**INFORMATION GIVEN**
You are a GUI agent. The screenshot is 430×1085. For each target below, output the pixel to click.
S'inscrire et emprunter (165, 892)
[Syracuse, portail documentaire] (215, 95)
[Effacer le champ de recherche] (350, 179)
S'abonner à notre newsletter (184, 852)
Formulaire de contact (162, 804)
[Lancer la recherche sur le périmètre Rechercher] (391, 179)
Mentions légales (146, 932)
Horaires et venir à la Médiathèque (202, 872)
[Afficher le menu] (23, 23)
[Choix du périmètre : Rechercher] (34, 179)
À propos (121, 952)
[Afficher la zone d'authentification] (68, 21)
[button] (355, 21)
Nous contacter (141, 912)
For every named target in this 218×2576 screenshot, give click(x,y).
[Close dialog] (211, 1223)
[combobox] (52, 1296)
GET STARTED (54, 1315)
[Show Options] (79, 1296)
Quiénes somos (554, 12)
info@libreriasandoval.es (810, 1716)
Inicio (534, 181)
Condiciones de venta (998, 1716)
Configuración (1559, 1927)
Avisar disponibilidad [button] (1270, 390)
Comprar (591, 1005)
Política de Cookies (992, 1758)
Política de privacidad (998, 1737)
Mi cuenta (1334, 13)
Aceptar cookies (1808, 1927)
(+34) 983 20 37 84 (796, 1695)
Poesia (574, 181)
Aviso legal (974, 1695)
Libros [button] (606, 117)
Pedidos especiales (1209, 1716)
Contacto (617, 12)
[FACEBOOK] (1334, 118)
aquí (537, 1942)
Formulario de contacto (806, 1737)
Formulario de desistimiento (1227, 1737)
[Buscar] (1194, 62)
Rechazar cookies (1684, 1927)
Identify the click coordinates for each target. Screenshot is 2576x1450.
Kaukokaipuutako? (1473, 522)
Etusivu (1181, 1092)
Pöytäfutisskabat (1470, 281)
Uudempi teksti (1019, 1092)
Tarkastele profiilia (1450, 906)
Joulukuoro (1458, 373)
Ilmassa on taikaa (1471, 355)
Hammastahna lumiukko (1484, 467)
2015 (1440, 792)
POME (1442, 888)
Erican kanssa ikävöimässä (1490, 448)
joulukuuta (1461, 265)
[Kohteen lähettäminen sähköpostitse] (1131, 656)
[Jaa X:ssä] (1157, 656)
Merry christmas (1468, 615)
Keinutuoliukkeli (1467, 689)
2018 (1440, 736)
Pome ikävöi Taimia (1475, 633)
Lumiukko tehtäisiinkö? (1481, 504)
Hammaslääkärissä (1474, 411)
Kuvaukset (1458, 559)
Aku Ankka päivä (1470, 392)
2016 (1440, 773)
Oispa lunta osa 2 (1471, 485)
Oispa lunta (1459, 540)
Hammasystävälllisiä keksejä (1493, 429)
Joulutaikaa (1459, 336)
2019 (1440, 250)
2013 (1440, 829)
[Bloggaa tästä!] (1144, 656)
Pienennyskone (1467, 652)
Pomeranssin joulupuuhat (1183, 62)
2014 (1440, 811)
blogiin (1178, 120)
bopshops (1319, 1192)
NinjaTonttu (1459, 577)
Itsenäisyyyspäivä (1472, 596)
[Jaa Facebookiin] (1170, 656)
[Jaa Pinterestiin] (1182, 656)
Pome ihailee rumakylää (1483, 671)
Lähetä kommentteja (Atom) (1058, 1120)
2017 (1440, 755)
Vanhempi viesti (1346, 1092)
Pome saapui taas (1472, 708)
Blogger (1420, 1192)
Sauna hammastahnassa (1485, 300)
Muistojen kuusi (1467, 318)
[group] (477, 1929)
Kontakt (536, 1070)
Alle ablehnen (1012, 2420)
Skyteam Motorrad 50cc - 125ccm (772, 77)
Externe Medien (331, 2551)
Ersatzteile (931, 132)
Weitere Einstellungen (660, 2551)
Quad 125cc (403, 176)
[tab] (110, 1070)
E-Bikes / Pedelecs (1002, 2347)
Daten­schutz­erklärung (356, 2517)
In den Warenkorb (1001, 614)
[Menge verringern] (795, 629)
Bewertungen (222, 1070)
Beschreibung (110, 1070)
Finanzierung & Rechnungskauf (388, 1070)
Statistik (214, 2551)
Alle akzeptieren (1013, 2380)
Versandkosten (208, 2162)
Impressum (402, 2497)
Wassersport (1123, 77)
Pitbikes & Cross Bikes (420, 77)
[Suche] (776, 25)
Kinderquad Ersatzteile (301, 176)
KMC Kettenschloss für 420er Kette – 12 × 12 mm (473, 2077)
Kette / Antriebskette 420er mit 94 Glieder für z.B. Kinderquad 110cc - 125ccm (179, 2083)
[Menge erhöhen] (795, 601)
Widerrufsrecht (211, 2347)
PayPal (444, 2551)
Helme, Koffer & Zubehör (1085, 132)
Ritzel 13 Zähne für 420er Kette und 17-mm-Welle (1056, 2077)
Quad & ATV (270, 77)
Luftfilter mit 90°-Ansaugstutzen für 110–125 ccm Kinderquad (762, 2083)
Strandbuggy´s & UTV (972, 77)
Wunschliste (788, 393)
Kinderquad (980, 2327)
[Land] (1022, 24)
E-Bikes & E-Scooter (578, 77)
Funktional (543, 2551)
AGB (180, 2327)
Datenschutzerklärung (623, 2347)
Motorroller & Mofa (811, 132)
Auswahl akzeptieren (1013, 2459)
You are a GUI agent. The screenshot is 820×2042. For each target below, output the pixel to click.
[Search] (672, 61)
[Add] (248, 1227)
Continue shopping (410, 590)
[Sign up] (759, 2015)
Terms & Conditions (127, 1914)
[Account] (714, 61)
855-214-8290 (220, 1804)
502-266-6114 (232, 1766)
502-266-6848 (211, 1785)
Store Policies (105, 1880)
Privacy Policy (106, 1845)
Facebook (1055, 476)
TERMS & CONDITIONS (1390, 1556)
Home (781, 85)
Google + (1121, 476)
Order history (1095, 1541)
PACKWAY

**WHAT NEEDS TO BE DONE**
Go over the data and return every line that includes the word "périmètre".

**RESPONSE TO THIS TASK**
[Lancer la recherche sur le périmètre Rechercher] (391, 179)
[Choix du périmètre : Rechercher] (34, 179)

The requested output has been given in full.